Calibration — ML Resources Hub

Key idea

Accuracy says "right or wrong". Calibration says "well-aimed". A model is calibrated if, among the cases where it predicts 70%, exactly 70% turn out positive. Many models — especially neural nets — are over-confident: they say 99% on cases where the true rate is closer to 85%. The fix is usually post-hoc — apply a calibrator to the model's output without retraining.

Toggle the miscalibration · watch the reliability diagram skew · "Temperature scale" fixes it post-hoc

The reliability diagram bins predicted probabilities along the x-axis and plots the observed positive rate on the y-axis. A perfectly calibrated model sits on the diagonal. Over-confident models bow below it (say 90%, actually 75% positive); under-confident models bow above. "Temperature scaling" divides logits by a learned scalar — a one-parameter post-hoc fix that often nails it.

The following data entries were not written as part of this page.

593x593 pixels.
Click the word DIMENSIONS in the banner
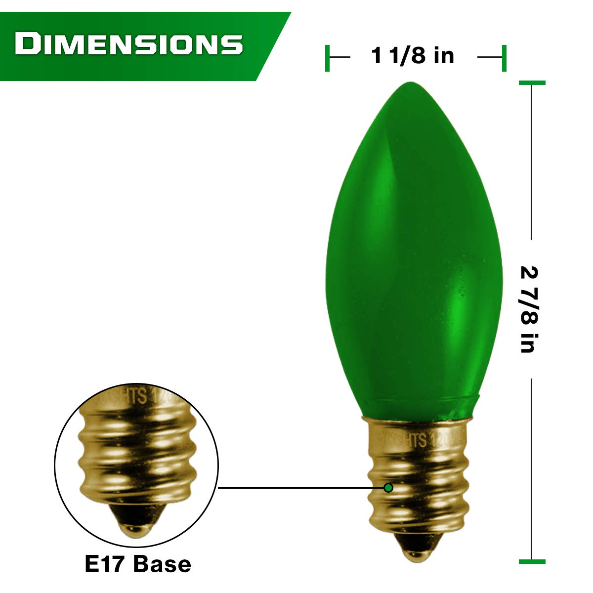click(128, 44)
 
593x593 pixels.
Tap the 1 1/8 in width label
click(413, 56)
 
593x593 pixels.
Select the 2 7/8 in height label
click(529, 309)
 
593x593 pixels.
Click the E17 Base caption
click(138, 564)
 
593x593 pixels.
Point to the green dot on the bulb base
click(388, 488)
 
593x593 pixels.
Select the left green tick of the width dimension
click(327, 58)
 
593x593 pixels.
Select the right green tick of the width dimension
click(504, 58)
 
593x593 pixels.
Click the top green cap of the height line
click(532, 83)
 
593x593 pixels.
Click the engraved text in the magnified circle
click(143, 398)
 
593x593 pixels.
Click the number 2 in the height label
click(529, 273)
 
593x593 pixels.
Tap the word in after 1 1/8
click(443, 56)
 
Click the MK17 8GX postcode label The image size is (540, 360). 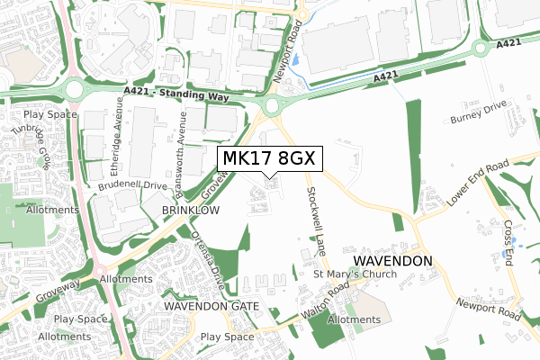tap(267, 159)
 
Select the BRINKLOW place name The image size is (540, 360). tap(190, 210)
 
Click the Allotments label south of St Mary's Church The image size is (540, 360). tap(355, 320)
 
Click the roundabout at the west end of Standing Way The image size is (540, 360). tap(74, 90)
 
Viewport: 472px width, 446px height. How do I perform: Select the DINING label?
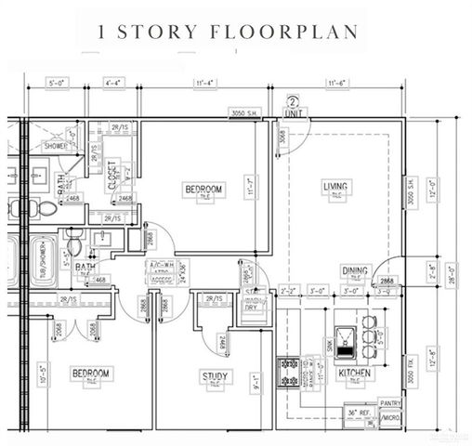[354, 270]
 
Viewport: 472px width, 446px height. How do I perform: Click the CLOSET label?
[112, 175]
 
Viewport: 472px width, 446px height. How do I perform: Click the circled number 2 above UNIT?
[293, 102]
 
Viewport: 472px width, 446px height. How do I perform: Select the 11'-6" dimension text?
[335, 84]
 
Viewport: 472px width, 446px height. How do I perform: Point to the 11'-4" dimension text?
[205, 84]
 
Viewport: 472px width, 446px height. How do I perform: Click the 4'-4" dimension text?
[116, 84]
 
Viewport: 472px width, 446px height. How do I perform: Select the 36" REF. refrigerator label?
[359, 411]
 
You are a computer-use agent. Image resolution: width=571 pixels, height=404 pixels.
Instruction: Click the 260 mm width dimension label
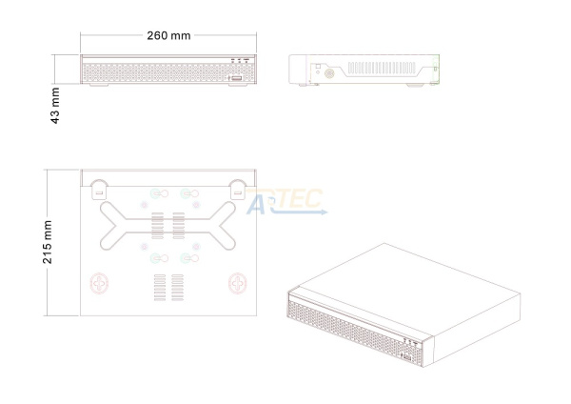pyautogui.click(x=168, y=36)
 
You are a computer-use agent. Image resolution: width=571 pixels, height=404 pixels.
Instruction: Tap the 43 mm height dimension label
pyautogui.click(x=55, y=106)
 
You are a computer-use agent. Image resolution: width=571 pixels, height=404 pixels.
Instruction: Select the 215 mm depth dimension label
pyautogui.click(x=48, y=242)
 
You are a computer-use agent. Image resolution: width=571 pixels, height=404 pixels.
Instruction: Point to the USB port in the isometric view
pyautogui.click(x=406, y=357)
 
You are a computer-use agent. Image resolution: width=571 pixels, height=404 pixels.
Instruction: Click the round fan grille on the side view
pyautogui.click(x=329, y=73)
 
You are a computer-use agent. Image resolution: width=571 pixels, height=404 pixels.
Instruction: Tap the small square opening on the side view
pyautogui.click(x=318, y=67)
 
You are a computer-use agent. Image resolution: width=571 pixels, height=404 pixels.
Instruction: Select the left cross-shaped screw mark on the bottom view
pyautogui.click(x=99, y=283)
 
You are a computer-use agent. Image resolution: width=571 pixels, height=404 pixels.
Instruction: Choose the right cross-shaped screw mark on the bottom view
pyautogui.click(x=238, y=283)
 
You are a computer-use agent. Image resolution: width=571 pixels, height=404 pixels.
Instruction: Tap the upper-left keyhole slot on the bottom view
pyautogui.click(x=159, y=193)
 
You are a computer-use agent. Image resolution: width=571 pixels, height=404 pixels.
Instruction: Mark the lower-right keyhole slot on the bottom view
pyautogui.click(x=189, y=258)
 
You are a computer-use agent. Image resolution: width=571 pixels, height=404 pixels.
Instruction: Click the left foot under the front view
pyautogui.click(x=99, y=85)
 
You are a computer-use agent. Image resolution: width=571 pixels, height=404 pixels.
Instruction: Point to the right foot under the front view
pyautogui.click(x=238, y=85)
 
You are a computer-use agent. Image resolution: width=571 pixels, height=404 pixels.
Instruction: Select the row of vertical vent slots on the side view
pyautogui.click(x=382, y=68)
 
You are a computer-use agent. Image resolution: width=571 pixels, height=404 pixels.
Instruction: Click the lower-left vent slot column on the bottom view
pyautogui.click(x=160, y=288)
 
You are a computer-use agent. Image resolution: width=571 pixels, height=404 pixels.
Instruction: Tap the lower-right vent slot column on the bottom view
pyautogui.click(x=177, y=288)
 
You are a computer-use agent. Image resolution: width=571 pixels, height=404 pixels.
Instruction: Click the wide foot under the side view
pyautogui.click(x=415, y=86)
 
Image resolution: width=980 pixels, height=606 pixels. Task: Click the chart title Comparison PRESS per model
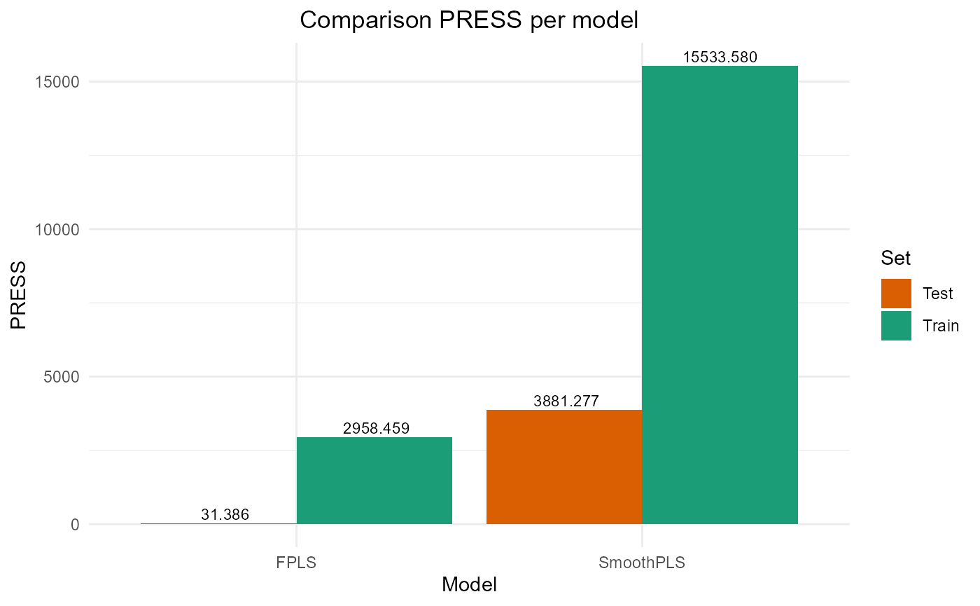pyautogui.click(x=469, y=20)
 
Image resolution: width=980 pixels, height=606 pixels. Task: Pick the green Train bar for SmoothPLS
pyautogui.click(x=720, y=294)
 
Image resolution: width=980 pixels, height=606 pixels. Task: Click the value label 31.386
pyautogui.click(x=225, y=515)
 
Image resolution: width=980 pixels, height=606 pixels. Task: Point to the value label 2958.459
pyautogui.click(x=376, y=428)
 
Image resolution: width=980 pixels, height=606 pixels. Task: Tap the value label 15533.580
pyautogui.click(x=720, y=57)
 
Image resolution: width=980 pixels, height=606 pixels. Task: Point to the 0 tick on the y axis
pyautogui.click(x=75, y=525)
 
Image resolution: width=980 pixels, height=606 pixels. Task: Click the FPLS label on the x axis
pyautogui.click(x=296, y=563)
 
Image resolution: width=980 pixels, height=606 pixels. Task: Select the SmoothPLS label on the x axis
pyautogui.click(x=642, y=563)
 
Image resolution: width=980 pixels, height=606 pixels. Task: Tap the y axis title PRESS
pyautogui.click(x=19, y=295)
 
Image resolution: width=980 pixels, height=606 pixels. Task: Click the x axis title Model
pyautogui.click(x=469, y=585)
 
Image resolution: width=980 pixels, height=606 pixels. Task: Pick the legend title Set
pyautogui.click(x=896, y=259)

Modern neural networks are typically over-confident. Cross-entropy training, particularly with strong models on easy data, pushes predicted probabilities toward 0 or 1 — past what the data warrants.

Temperature scaling: divide logits by a learned T > 0 before softmax, fit T on validation data to minimise log-loss. Single parameter, doesn't change predictions (the argmax is preserved), fixes most cases.

Platt scaling: fit a logistic regression on the model's scores. Best for SVMs and other models whose output isn't a probability.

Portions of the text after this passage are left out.